Personne à ce jour ne peut prédire l’issue du référendum sur la sortie du Royaume-Uni de l’Union européenne. À trois mois du scrutin, les pro- et anti-Brexit se livrent une bataille acharnée par presse interposée avec un avantage croissant pour les eurosceptiques. Les patrons britanniques, qui devraient en toute logique se réjouir de s’affranchir des contraintes européennes, tirent la sonnette d’alarme. Seuls 5 % d’entre eux sont favorables à une sortie de l’Union, contre 85 % qui y sont opposés, selon un sondage réalisé par la CBI, Confederation of British Industry (équivalent britannique du Medef), auprès de ses adhérents. Le manque à gagner dû au Brexit s’élèverait, selon une enquête confiée par l’organisation patronale au cabinet PwC, à 129 milliards d’euros d’ici à 2020. Quelque 950 000 emplois pourraient disparaître. Des conclusions aussitôt contestées par les partisans du Brexit, dont le très populaire maire de Londres, Boris Johnson, qui a accusé David Cameron d’avoir forcé le trait et orchestré un « project fear », plan panique, pour influencer les électeurs.
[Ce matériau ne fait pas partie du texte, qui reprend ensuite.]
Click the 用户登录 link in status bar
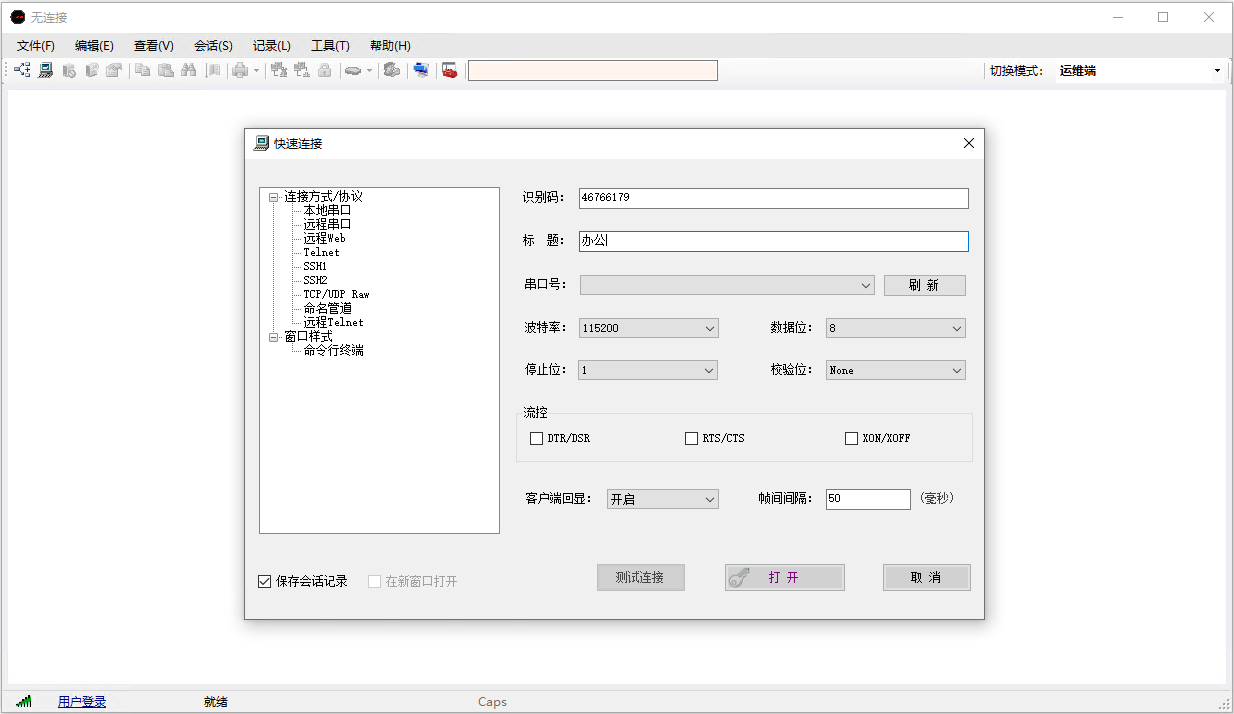This screenshot has width=1234, height=714. pyautogui.click(x=82, y=702)
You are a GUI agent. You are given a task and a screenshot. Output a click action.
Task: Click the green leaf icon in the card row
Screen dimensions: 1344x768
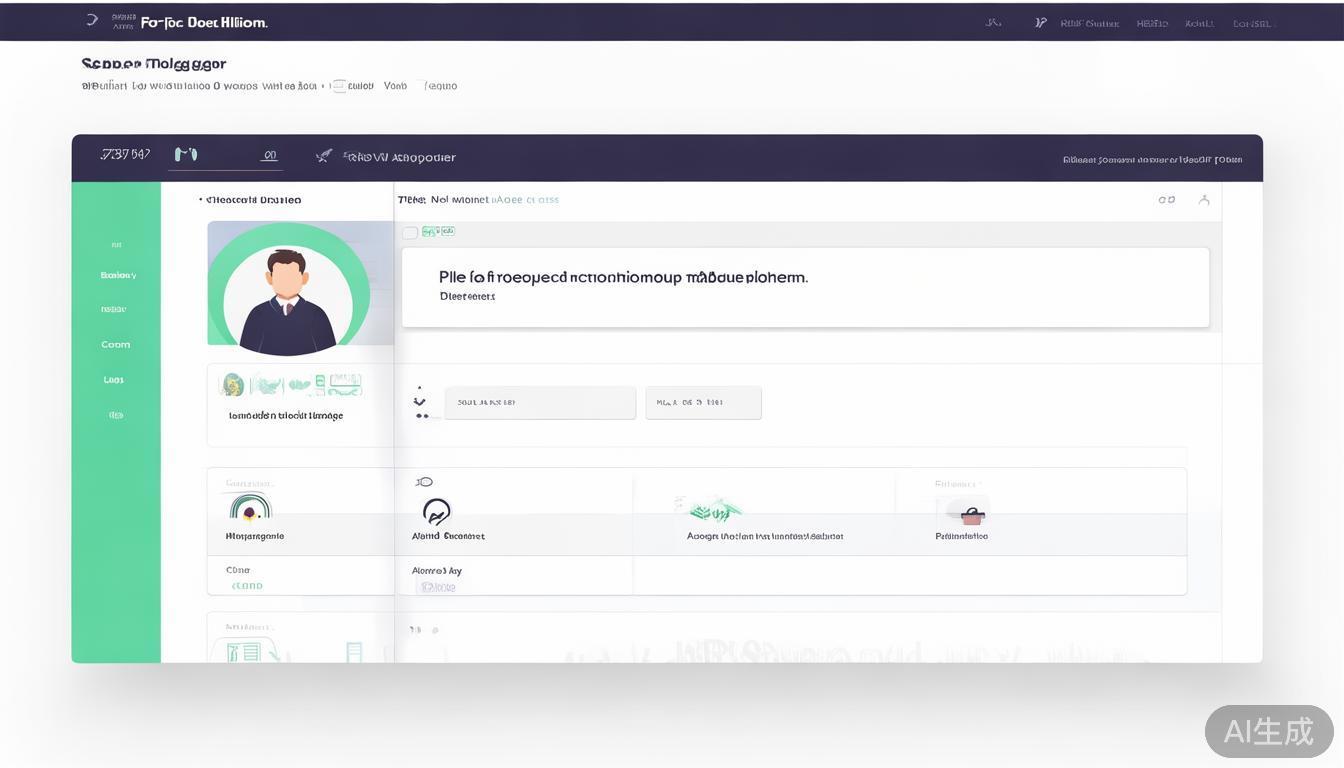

Une chose est sûre : sortir de l’Union ne se fera pas en un claquement de doigts. Le processus même pourrait prendre dix ans, souligne un rapport du gouvernement britannique, « dix années d’incertitude » qui affecteraient « les marchés financiers, l’investissement et la valeur de la livre ». La question de la City, une des principales sources de richesse du Royaume-Uni, qui traite 40 % de l’ensemble des opérations en euros, se pose. « La City serait sans doute pénalisée par une sortie de l’Union ; d’ailleurs, les chefs d’entreprise de la City y sont très hostiles, souligne Thomas Grjebine, économiste au Cepii (Centre d’études prospectives et d’informations internationales). Mais ni Francfort ni Paris ne peuvent rivaliser avec Londres, qui restera la première place financière grâce à une concentration de technologies et de compétences de très haut niveau. »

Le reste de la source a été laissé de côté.